Data for this task —
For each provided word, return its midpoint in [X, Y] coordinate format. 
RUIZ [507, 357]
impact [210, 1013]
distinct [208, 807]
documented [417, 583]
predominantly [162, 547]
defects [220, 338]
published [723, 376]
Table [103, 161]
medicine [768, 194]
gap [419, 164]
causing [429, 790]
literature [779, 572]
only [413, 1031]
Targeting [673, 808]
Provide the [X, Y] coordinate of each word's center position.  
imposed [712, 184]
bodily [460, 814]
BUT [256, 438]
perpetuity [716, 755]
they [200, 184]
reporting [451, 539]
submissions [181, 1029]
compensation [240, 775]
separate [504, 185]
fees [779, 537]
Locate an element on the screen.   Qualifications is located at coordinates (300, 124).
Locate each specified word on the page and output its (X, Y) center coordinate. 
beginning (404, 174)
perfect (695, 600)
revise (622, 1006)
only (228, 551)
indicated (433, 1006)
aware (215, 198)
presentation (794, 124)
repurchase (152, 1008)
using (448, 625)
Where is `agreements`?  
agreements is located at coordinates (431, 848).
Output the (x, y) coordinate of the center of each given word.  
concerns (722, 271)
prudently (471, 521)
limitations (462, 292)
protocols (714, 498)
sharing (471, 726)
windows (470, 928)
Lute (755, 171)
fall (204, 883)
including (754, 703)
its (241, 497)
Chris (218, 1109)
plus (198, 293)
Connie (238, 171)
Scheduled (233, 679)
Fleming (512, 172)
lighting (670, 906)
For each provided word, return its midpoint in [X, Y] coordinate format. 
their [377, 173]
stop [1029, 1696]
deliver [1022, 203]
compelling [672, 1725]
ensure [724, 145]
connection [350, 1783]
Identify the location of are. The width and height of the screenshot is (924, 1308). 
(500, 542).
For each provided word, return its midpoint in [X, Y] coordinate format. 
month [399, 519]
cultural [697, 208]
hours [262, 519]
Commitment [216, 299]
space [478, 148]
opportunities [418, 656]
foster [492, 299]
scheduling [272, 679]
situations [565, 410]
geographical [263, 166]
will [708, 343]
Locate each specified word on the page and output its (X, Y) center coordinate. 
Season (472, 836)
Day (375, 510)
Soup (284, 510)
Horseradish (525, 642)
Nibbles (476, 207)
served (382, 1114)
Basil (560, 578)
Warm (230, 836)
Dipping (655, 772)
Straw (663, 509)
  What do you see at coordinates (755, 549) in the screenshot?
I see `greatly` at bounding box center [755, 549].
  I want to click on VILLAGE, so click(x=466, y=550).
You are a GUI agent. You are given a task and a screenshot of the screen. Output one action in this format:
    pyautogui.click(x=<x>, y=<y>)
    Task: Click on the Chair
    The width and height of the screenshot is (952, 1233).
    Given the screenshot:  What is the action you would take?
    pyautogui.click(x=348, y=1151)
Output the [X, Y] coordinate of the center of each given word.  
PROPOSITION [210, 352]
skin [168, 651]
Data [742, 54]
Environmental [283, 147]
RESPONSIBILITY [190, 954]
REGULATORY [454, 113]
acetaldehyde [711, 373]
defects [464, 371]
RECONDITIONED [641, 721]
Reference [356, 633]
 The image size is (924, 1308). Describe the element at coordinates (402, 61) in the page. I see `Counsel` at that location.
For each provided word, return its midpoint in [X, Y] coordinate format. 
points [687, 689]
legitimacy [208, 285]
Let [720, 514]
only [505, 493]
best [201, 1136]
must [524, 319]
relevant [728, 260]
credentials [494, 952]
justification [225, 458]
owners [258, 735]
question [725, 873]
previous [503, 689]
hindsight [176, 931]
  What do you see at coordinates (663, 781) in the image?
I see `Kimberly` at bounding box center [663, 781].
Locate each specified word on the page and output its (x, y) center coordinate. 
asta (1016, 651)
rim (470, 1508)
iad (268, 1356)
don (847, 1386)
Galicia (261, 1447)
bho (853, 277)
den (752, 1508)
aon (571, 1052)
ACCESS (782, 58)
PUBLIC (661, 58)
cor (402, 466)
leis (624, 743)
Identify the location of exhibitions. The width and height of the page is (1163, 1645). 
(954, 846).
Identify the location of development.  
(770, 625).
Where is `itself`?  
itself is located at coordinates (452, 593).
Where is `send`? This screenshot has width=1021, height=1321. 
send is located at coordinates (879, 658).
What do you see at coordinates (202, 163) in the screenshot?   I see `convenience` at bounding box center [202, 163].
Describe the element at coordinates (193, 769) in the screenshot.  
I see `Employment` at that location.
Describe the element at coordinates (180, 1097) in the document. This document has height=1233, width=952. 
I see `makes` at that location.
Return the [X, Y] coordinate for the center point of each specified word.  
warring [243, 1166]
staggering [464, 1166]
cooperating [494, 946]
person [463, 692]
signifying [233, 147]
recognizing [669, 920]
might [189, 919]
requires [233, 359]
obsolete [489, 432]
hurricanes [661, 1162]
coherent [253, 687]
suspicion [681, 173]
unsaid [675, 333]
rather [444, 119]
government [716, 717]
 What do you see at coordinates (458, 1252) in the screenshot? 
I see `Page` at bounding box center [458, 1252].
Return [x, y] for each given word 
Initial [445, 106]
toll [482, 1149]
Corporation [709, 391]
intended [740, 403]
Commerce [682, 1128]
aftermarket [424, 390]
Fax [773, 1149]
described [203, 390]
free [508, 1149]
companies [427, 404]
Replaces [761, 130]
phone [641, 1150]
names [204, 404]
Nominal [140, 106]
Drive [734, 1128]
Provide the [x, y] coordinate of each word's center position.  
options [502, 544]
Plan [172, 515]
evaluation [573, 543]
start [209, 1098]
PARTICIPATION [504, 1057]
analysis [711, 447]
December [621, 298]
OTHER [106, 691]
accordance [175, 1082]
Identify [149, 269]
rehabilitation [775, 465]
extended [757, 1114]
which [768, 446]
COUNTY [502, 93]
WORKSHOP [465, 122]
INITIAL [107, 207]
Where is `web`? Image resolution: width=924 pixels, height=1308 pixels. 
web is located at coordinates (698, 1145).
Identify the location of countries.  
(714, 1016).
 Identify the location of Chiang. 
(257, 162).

Work to complete —
Copy the data exactly as it appears, from the line with "will [708, 343]" to the line with "pyautogui.click(x=348, y=1151)", including both of those lines.

Response —
will [708, 343]
Locate each specified word on the page and output its (X, Y) center coordinate. 
Season (472, 836)
Day (375, 510)
Soup (284, 510)
Horseradish (525, 642)
Nibbles (476, 207)
served (382, 1114)
Basil (560, 578)
Warm (230, 836)
Dipping (655, 772)
Straw (663, 509)
  What do you see at coordinates (755, 549) in the screenshot?
I see `greatly` at bounding box center [755, 549].
  I want to click on VILLAGE, so click(x=466, y=550).
You are a GUI agent. You are given a task and a screenshot of the screen. Output one action in this format:
    pyautogui.click(x=<x>, y=<y>)
    Task: Click on the Chair
    The width and height of the screenshot is (952, 1233).
    Given the screenshot:  What is the action you would take?
    pyautogui.click(x=348, y=1151)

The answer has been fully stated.